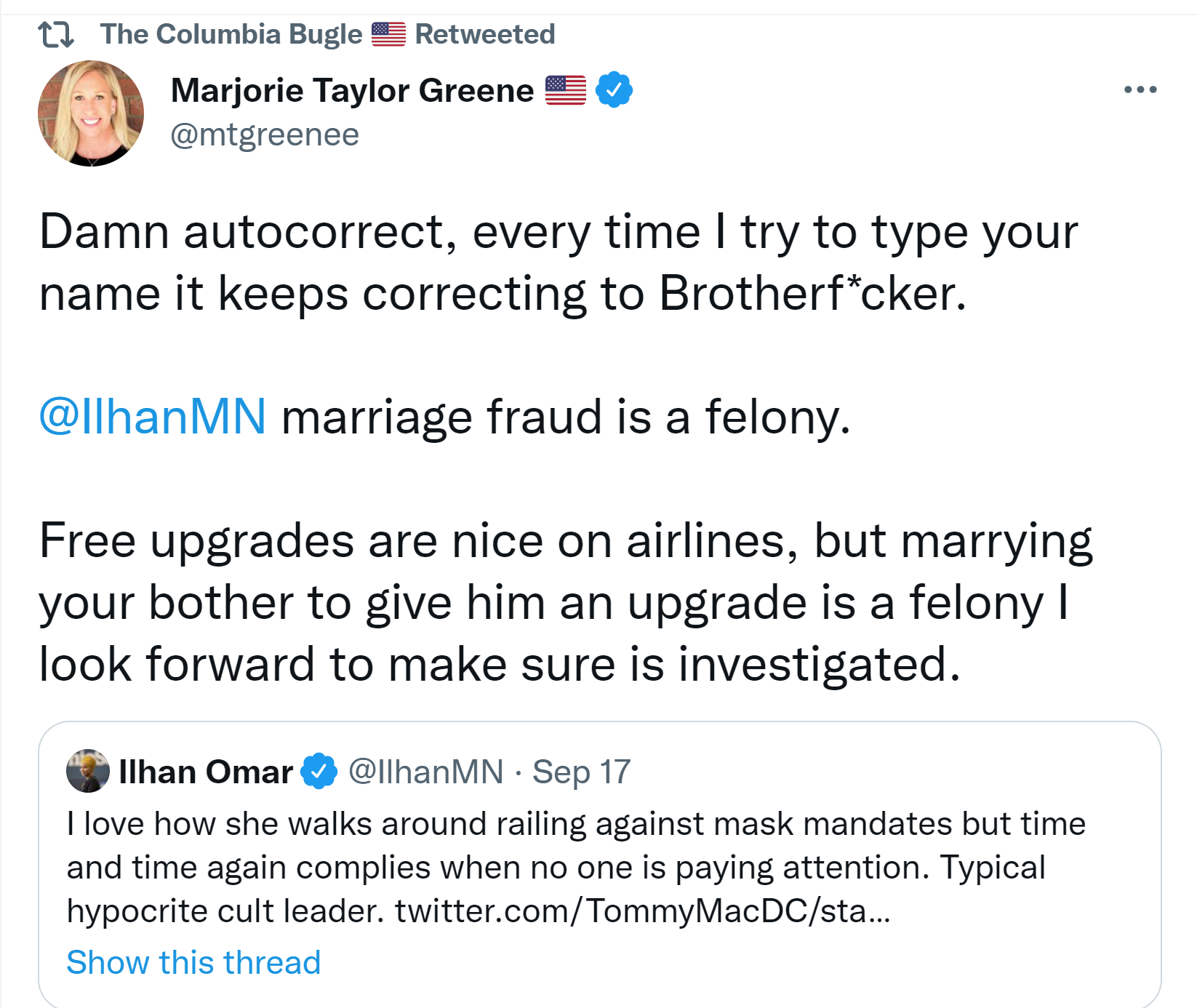Click the Marjorie Taylor Greene display name
The height and width of the screenshot is (1008, 1197).
pos(352,91)
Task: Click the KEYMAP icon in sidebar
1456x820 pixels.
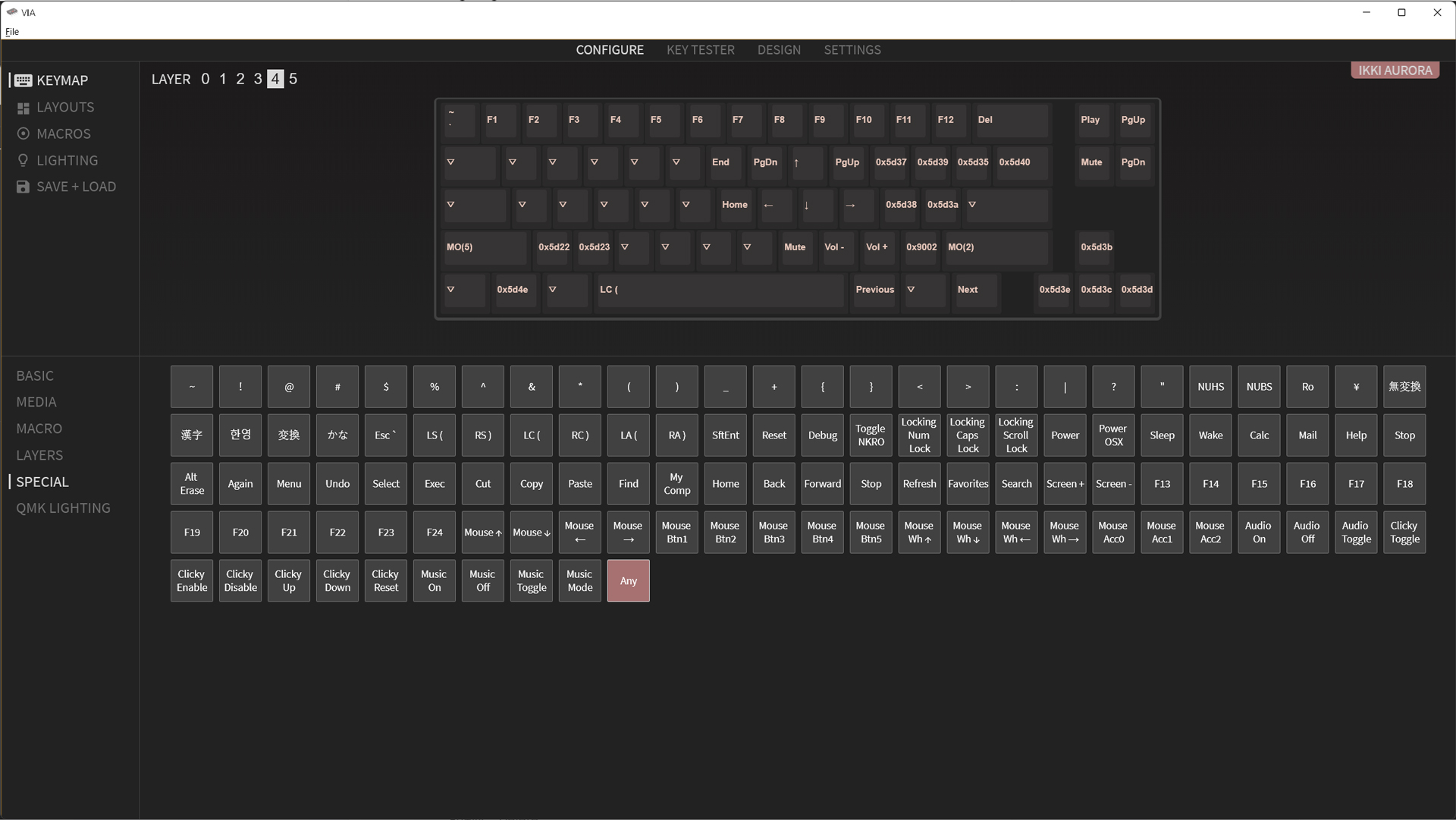Action: (x=22, y=80)
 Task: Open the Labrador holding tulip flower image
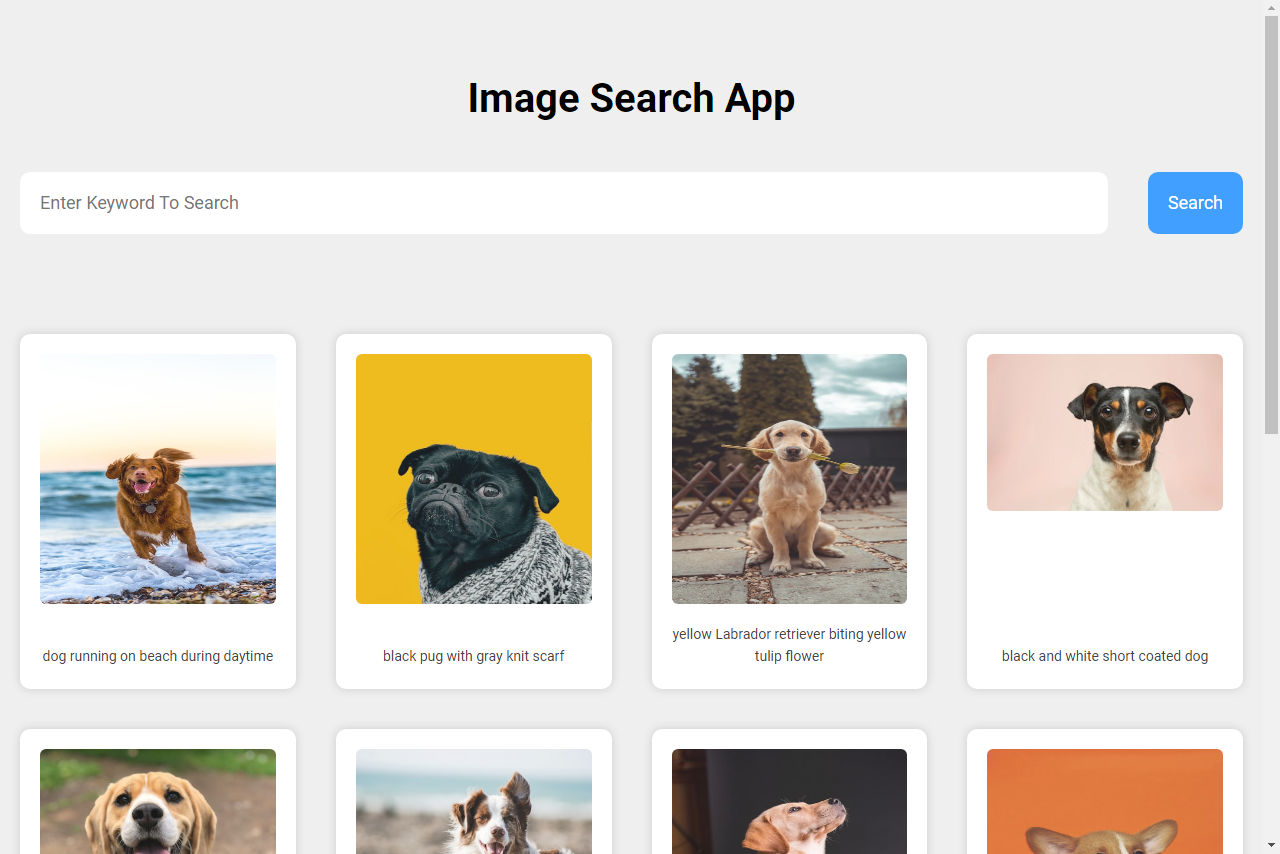(x=789, y=478)
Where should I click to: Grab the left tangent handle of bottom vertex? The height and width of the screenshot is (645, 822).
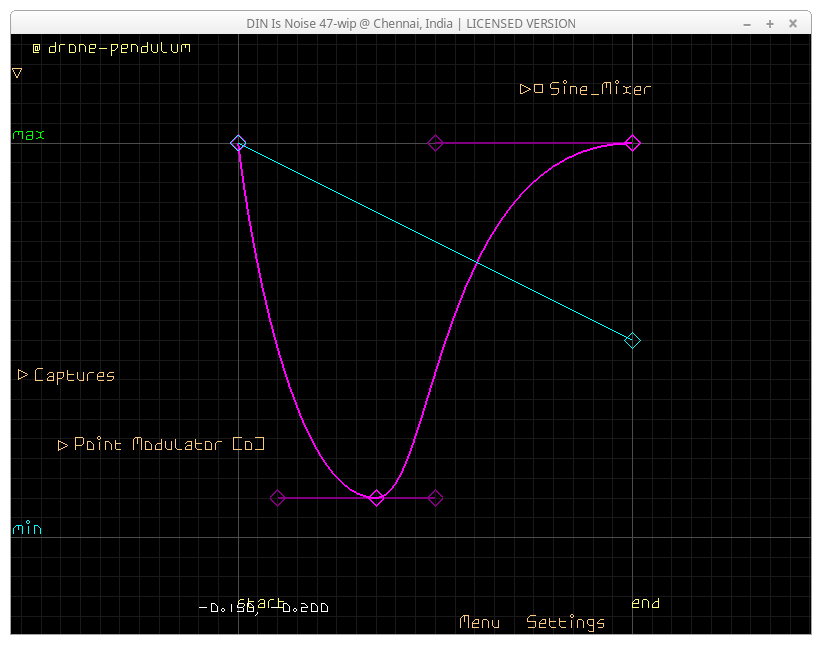point(278,498)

- - - - -

Required work: Lines from the one containing "Task: Open the" through the final line of the entries above are to be retyped exactly, with every picture left out.

Result of the exercise:
 Task: Open the Labrador holding tulip flower image
(x=789, y=478)
Where should I click to: Grab the left tangent handle of bottom vertex? The height and width of the screenshot is (645, 822).
point(278,498)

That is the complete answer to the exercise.